## [Exercise]
Start the copy at the line containing "Instruction: Select the number 2 box" and run it through the last line of the records. Repeat each line exactly; omit pictures.

[Dataset entries]
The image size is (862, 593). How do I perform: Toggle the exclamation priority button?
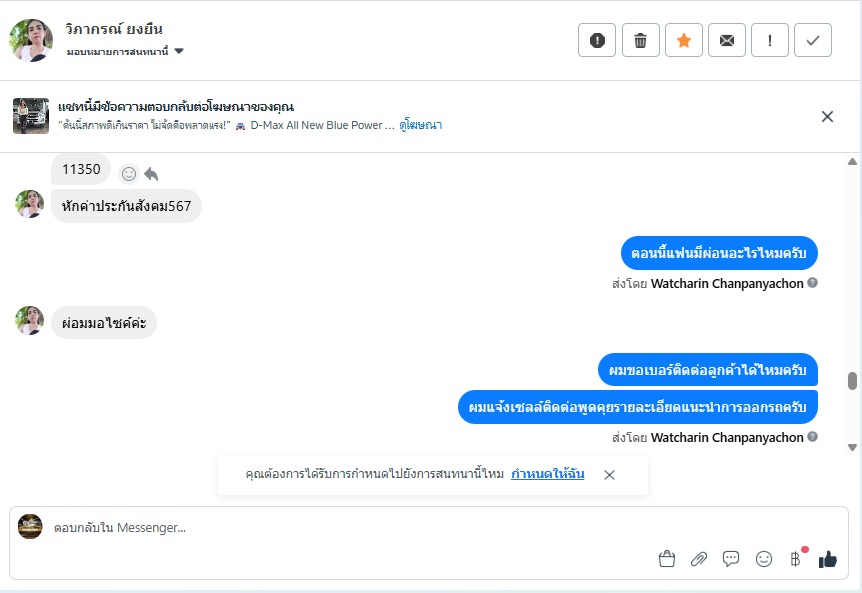(x=770, y=40)
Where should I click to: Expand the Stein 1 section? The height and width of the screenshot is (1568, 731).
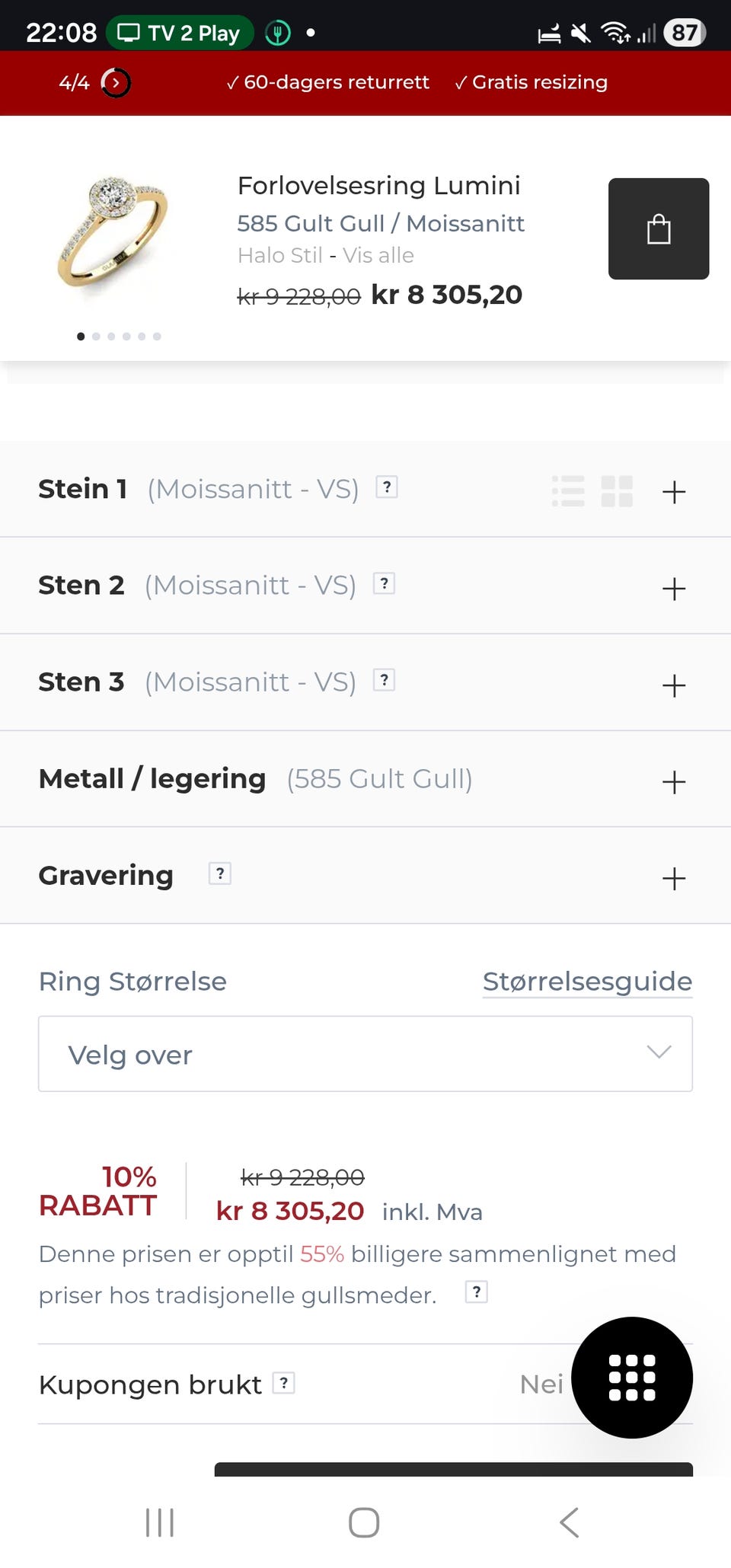pyautogui.click(x=674, y=492)
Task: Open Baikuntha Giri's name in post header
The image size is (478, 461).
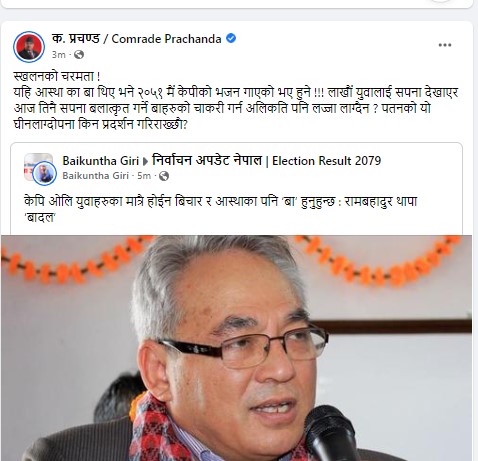Action: (x=100, y=161)
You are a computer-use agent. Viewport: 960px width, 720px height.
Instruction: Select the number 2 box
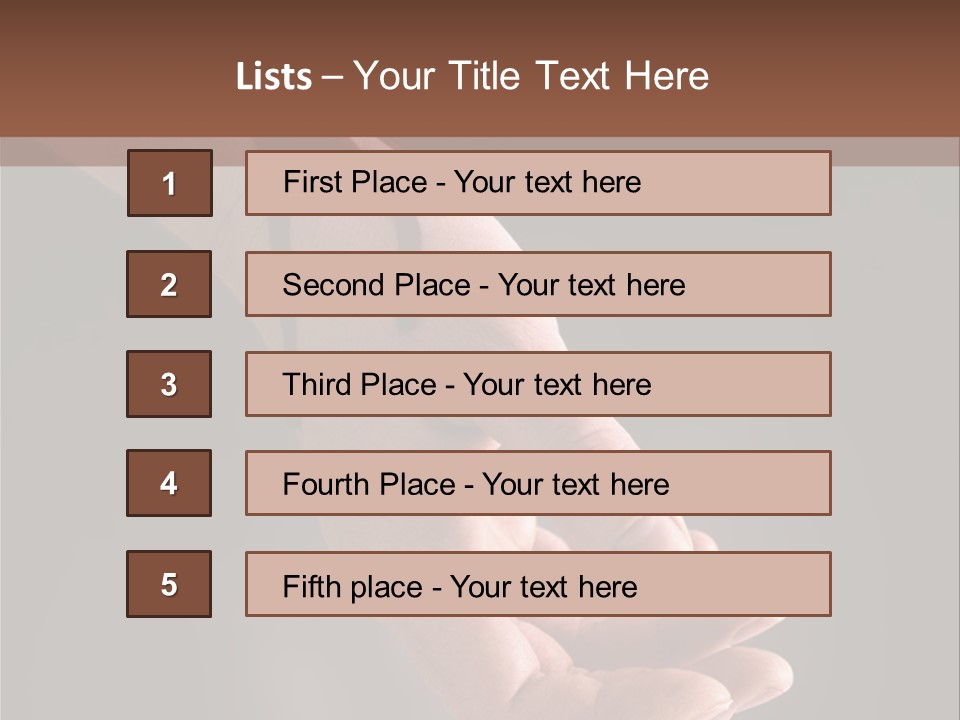(169, 284)
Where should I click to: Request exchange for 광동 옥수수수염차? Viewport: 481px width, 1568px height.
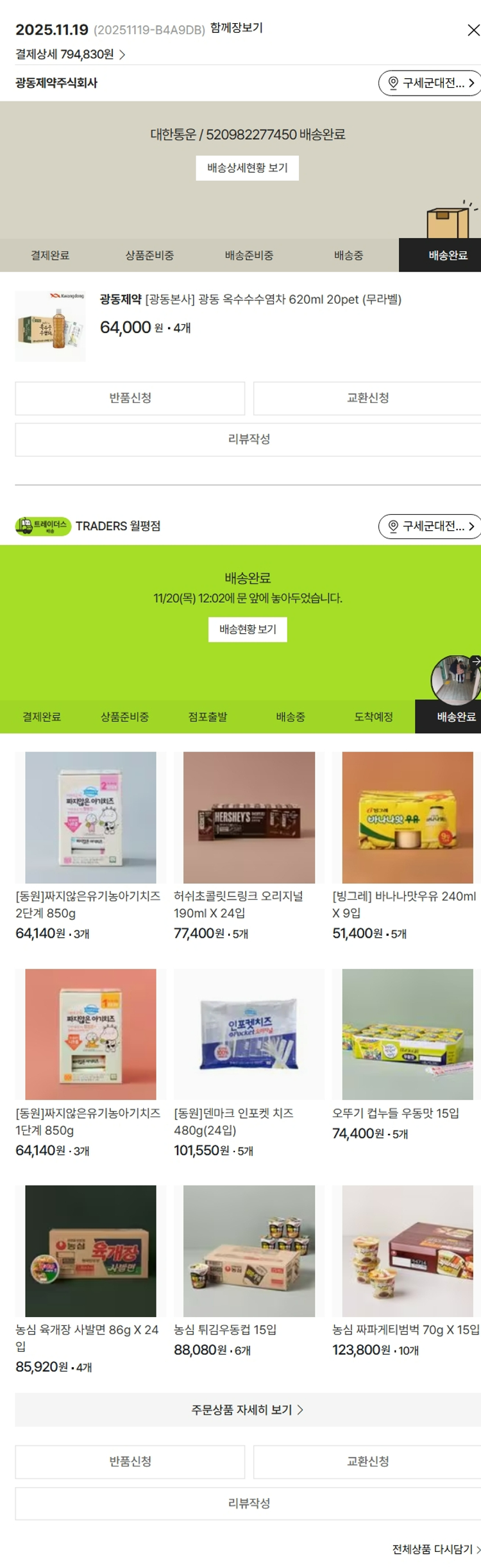pos(367,398)
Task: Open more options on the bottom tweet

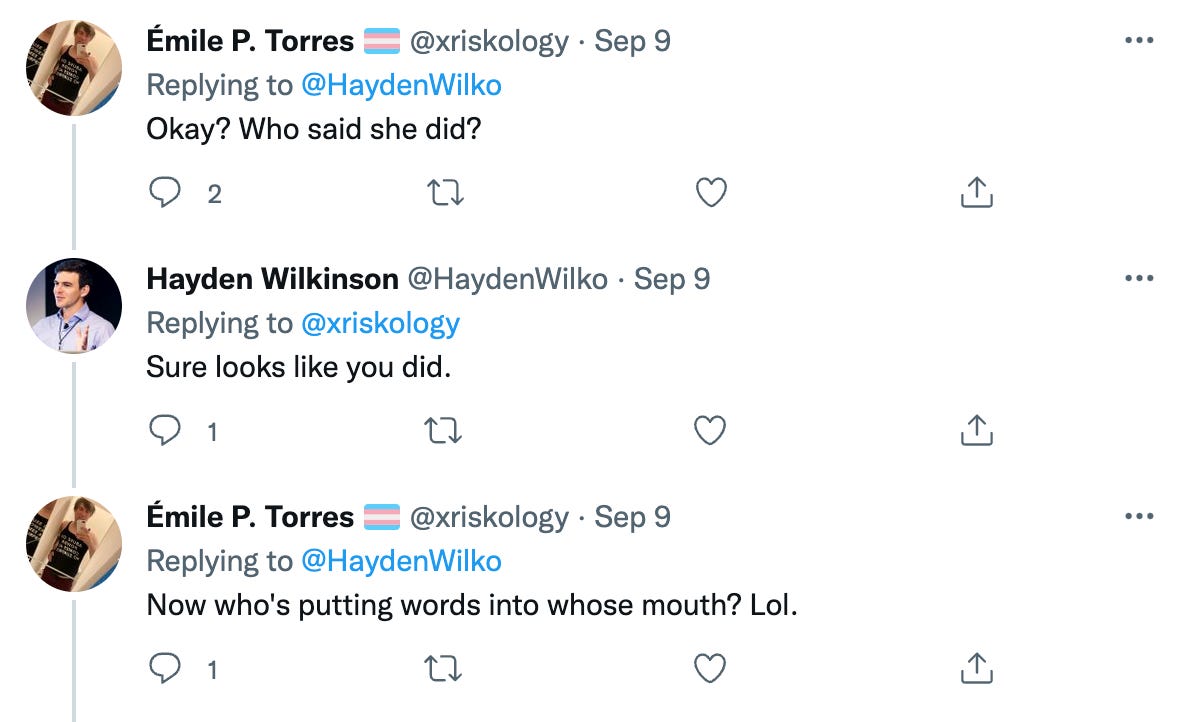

## [Answer space]
Instruction: Select the number 2 box
(169, 284)
Where should I click to: Request exchange for 광동 옥수수수염차? Viewport: 481px width, 1568px height.
pos(367,398)
Task: Open more options on the bottom tweet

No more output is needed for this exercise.